Stored items
• • • •

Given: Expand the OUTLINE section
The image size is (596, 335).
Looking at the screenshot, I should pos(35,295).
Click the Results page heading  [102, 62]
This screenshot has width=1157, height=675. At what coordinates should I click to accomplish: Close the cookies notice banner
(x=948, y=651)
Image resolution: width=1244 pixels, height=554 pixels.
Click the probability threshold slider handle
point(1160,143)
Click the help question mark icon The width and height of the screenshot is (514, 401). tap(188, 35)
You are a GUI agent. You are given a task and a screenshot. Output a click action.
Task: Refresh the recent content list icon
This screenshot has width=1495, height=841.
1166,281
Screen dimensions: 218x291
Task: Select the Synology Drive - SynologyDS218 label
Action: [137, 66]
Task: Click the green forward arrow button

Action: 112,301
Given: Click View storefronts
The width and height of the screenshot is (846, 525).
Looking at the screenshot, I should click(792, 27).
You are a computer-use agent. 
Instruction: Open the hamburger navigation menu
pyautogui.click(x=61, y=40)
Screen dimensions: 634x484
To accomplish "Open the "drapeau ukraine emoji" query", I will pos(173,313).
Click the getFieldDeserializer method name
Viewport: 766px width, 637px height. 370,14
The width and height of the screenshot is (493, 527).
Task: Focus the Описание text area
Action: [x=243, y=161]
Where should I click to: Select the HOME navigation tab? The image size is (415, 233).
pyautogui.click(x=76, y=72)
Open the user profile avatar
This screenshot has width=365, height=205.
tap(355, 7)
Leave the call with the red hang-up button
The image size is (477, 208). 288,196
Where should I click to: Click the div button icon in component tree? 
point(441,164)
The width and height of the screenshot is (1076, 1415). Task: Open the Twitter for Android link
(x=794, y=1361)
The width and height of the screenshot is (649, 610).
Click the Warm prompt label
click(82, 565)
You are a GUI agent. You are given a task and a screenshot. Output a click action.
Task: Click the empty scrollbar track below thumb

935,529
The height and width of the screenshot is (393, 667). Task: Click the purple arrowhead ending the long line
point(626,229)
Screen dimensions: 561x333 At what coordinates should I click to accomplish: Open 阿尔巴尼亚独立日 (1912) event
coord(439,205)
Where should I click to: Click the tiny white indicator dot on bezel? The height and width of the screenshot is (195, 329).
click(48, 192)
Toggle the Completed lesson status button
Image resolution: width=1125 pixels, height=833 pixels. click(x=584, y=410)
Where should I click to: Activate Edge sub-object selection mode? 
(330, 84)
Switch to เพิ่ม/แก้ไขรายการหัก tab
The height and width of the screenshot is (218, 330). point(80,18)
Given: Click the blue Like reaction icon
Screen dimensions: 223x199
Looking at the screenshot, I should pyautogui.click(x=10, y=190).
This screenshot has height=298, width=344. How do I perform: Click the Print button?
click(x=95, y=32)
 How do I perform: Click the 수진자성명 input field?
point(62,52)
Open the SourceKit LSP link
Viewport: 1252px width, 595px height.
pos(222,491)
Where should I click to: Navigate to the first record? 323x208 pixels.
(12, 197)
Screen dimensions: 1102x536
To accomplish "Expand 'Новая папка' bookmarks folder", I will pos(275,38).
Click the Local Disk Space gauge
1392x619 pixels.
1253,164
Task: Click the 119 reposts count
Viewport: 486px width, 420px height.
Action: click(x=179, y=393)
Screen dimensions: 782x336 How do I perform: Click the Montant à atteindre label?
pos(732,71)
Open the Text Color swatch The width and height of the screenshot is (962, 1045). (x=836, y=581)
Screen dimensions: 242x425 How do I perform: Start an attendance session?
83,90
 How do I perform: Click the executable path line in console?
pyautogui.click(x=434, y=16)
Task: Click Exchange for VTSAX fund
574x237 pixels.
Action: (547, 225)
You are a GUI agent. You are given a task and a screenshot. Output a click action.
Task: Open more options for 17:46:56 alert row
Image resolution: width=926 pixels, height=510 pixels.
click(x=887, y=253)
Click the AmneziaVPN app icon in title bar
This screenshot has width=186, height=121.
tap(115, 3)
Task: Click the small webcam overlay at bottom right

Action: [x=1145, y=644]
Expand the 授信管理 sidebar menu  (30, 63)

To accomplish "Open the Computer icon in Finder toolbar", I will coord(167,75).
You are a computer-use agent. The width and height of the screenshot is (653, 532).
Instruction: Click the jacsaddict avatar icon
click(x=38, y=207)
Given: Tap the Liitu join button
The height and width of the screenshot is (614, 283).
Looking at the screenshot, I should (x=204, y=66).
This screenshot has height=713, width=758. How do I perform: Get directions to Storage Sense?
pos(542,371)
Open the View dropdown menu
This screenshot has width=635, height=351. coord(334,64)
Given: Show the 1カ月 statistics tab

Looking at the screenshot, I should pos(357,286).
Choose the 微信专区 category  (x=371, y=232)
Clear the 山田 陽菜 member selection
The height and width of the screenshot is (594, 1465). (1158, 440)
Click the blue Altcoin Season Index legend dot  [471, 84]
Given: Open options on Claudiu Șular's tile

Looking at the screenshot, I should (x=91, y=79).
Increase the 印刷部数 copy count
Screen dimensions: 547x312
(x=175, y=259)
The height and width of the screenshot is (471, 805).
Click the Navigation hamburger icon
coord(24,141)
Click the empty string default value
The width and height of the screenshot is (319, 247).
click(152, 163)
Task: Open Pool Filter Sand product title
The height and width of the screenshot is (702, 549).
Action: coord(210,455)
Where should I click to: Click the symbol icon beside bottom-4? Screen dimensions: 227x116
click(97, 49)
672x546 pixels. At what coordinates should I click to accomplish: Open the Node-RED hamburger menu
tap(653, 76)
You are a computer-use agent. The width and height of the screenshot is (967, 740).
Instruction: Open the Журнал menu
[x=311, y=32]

• • • •

- _Problem details_
All lines of the data above must be returned exactly.

- _Task result_
Given: Expand the OUTLINE section
The image size is (596, 335).
Looking at the screenshot, I should pos(35,295).
Click the Results page heading  [102, 62]
This screenshot has width=1157, height=675. At what coordinates should I click to accomplish: Close the cookies notice banner
(x=948, y=651)
Image resolution: width=1244 pixels, height=554 pixels.
Click the probability threshold slider handle
point(1160,143)
Click the help question mark icon The width and height of the screenshot is (514, 401). tap(188, 35)
You are a GUI agent. You are given a task and a screenshot. Output a click action.
Task: Refresh the recent content list icon
This screenshot has width=1495, height=841.
1166,281
Screen dimensions: 218x291
Task: Select the Synology Drive - SynologyDS218 label
Action: [137, 66]
Task: Click the green forward arrow button

Action: 112,301
Given: Click View storefronts
The width and height of the screenshot is (846, 525).
Looking at the screenshot, I should click(792, 27).
You are a computer-use agent. 
Instruction: Open the hamburger navigation menu
pyautogui.click(x=61, y=40)
Screen dimensions: 634x484
To accomplish "Open the "drapeau ukraine emoji" query", I will pos(173,313).
Click the getFieldDeserializer method name
Viewport: 766px width, 637px height. 370,14
The width and height of the screenshot is (493, 527).
Task: Focus the Описание text area
Action: [x=243, y=161]
Where should I click to: Select the HOME navigation tab? The image size is (415, 233).
pyautogui.click(x=76, y=72)
Open the user profile avatar
This screenshot has width=365, height=205.
tap(355, 7)
Leave the call with the red hang-up button
The image size is (477, 208). 288,196
Where should I click to: Click the div button icon in component tree? 
point(441,164)
The width and height of the screenshot is (1076, 1415). Task: Open the Twitter for Android link
(x=794, y=1361)
The width and height of the screenshot is (649, 610).
Click the Warm prompt label
click(82, 565)
You are a GUI agent. You are given a task and a screenshot. Output a click action.
Task: Click the empty scrollbar track below thumb

935,529
The height and width of the screenshot is (393, 667). Task: Click the purple arrowhead ending the long line
point(626,229)
Screen dimensions: 561x333 At what coordinates should I click to accomplish: Open 阿尔巴尼亚独立日 (1912) event
coord(439,205)
Where should I click to: Click the tiny white indicator dot on bezel? The height and width of the screenshot is (195, 329).
click(48, 192)
Toggle the Completed lesson status button
Image resolution: width=1125 pixels, height=833 pixels. click(x=584, y=410)
Where should I click to: Activate Edge sub-object selection mode? 
(330, 84)
Switch to เพิ่ม/แก้ไขรายการหัก tab
The height and width of the screenshot is (218, 330). point(80,18)
Given: Click the blue Like reaction icon
Screen dimensions: 223x199
Looking at the screenshot, I should pyautogui.click(x=10, y=190).
This screenshot has height=298, width=344. How do I perform: Click the Print button?
click(x=95, y=32)
 How do I perform: Click the 수진자성명 input field?
point(62,52)
Open the SourceKit LSP link
Viewport: 1252px width, 595px height.
pos(222,491)
Where should I click to: Navigate to the first record? 323x208 pixels.
(12, 197)
Screen dimensions: 1102x536
To accomplish "Expand 'Новая папка' bookmarks folder", I will pos(275,38).
Click the Local Disk Space gauge
1392x619 pixels.
1253,164
Task: Click the 119 reposts count
Viewport: 486px width, 420px height.
Action: click(x=179, y=393)
Screen dimensions: 782x336 How do I perform: Click the Montant à atteindre label?
pos(732,71)
Open the Text Color swatch The width and height of the screenshot is (962, 1045). (x=836, y=581)
Screen dimensions: 242x425 How do I perform: Start an attendance session?
83,90
 How do I perform: Click the executable path line in console?
pyautogui.click(x=434, y=16)
Task: Click Exchange for VTSAX fund
574x237 pixels.
Action: (547, 225)
You are a GUI agent. You are given a task and a screenshot. Output a click action.
Task: Open more options for 17:46:56 alert row
Image resolution: width=926 pixels, height=510 pixels.
click(x=887, y=253)
Click the AmneziaVPN app icon in title bar
This screenshot has width=186, height=121.
tap(115, 3)
Task: Click the small webcam overlay at bottom right

Action: [x=1145, y=644]
Expand the 授信管理 sidebar menu  (30, 63)

To accomplish "Open the Computer icon in Finder toolbar", I will coord(167,75).
You are a computer-use agent. The width and height of the screenshot is (653, 532).
Instruction: Click the jacsaddict avatar icon
click(x=38, y=207)
Given: Tap the Liitu join button
The height and width of the screenshot is (614, 283).
Looking at the screenshot, I should (x=204, y=66).
This screenshot has height=713, width=758. How do I perform: Get directions to Storage Sense?
pos(542,371)
Open the View dropdown menu
This screenshot has width=635, height=351. coord(334,64)
Given: Show the 1カ月 statistics tab

Looking at the screenshot, I should pos(357,286).
Choose the 微信专区 category  (x=371, y=232)
Clear the 山田 陽菜 member selection
The height and width of the screenshot is (594, 1465). (1158, 440)
Click the blue Altcoin Season Index legend dot  [471, 84]
Given: Open options on Claudiu Șular's tile

Looking at the screenshot, I should (x=91, y=79).
Increase the 印刷部数 copy count
Screen dimensions: 547x312
(x=175, y=259)
The height and width of the screenshot is (471, 805).
Click the Navigation hamburger icon
coord(24,141)
Click the empty string default value
The width and height of the screenshot is (319, 247).
click(152, 163)
Task: Open Pool Filter Sand product title
The height and width of the screenshot is (702, 549).
Action: coord(210,455)
Where should I click to: Click the symbol icon beside bottom-4? Screen dimensions: 227x116
click(97, 49)
672x546 pixels. At what coordinates should I click to accomplish: Open the Node-RED hamburger menu
tap(653, 76)
You are a computer-use agent. The width and height of the screenshot is (967, 740).
Instruction: Open the Журнал menu
[x=311, y=32]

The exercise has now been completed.